● Requirement 1
Put the rows, from the line containing "Click the dark" through the last of the rows, into a Markdown table with the columns No. and Entry, omitting blank lines.

● Selected extract
# Minimum variance of the mean for $n$ correlated random variables

If $$X_1,\cdots,X_n$$ all have the same variance equal to 1, then $$0\leq \mbox{Var}[\bar{X}]\leq 1$$ where $$\bar{X}=(X_1 + \cdots + X_n)/n$$. The upper bound is attained if $$\mbox{Cov}[X_k,X_l]=1$$ for all $$k, l$$, for instance if $$X_1 = X_2 = \cdots = X_n$$.

But what is the lower bound? Clearly, not all covariances can be simultaneously equal to -1. Is the lower bound attained when $$X_{k+1}=-X_k$$ for $$k=1, \cdots, n-1$$? This is true if $$n$$ is even (in that case $$\mbox{Var}[\bar{X}]=0$$), but what if $$n$$ is odd?

• Your statement for n being even doesn't not hold in general. For example in the case when ${X_i}'s$ are all positive. May 17, 2019 at 6:12
• True, but here I was interested about the absolute minimum. So we can consider Gaussian variables. May 17, 2019 at 6:17
• Ok. If you're further willing to assume that ${X_i}'s$ are independent then via Cramer-Rao lower bound you can claim that the Variance of $\bar{X}_n$ is at least $\frac{1}{n}$. May 17, 2019 at 6:56
• The $X_i's$ are strongly auto-correlated in my case, but if $n$ is odd, that's also the lowest I have obtained so far: $\frac{1}{n}$. May 17, 2019 at 6:59
• In that case you can always get a 0 covariance by letting $Cov(X_i,X_j)=\frac{-1}{n-1}$ for all $i \neq j$ May 17, 2019 at 7:08

There is many ways in which the lower bound of 0 can be obtained, they all represent multivariate distributions of $$X$$ where $$X_1+X_2+\dotsm+X_n$$ is constant (with probability one.) So they will be singular distributions, with a support which is not all of $$\mathbb{R}^n$$.
Let the covariance matrix of the random ector $$X$$ be $$\Sigma$$. Then we can compute the variance of the mean $$\bar{X}_n$$ as $$(\frac1{n})^2 1^T \Sigma 1$$ where $$1$$ represents the $$n$$-vector of all ones. So the lower bound is obtained if $$1$$ is an eigenvector of $$\Sigma$$ with eigenvalue zero, so $$\Sigma$$ is only positive semidefinite.

● Requirement 2
Write what comes next in the thread on the minimum variance of the mean of correlated variables.

● Material supplied
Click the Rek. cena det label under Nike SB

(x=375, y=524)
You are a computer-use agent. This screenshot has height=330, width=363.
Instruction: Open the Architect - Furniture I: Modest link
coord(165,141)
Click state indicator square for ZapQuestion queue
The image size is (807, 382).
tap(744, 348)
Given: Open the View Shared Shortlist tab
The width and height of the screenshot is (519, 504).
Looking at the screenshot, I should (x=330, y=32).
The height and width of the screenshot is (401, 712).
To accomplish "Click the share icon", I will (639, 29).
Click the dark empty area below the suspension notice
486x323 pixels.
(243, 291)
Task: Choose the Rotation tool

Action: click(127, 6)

● Response 1
| No. | Entry |
|---|---|
| 1 | Click the dark empty area below the suspension notice |
| 2 | 486x323 pixels. |
| 3 | (243, 291) |
| 4 | Task: Choose the Rotation tool |
| 5 | Action: click(127, 6) |

● Response 2
But in a comment the OP adds that he has a strongly autocorrelated time-series. In that case maybe more can be said. For an example, say the series is (second-order) stationary autoregressive of order 1. Then the covariance matrix $$\Sigma$$ will be a symmetric Toeplitz matrix, more spcifically tridiagonal with 1's along the diagonal and the autocorrelation (at lag 1) $$\alpha$$ along it, below and above. Then we can calculate the variance of the mean as $$(\frac1{n})^2 1^T \Sigma 1=\frac1{n}\left(1+2\alpha \frac{n-1}{n}\right)$$ and the requirement that the variance be nonnegative means that $$\alpha \ge -\frac12 \frac{n}{n-1}$$ and equality will result in a variance of zero. But if this really are observations from a stationary time series, then a value for $$\alpha$$ is possible only if it is possible for all $$n$$, which in this case leads to $$\alpha \ge -\frac12$$. In that case the minimum value of the variance of $$\bar{X}_n$$ (for an AR of order 1) becomes $$(\frac1{n})^2$$. A similar analysis should be possible for higher-order AR processes.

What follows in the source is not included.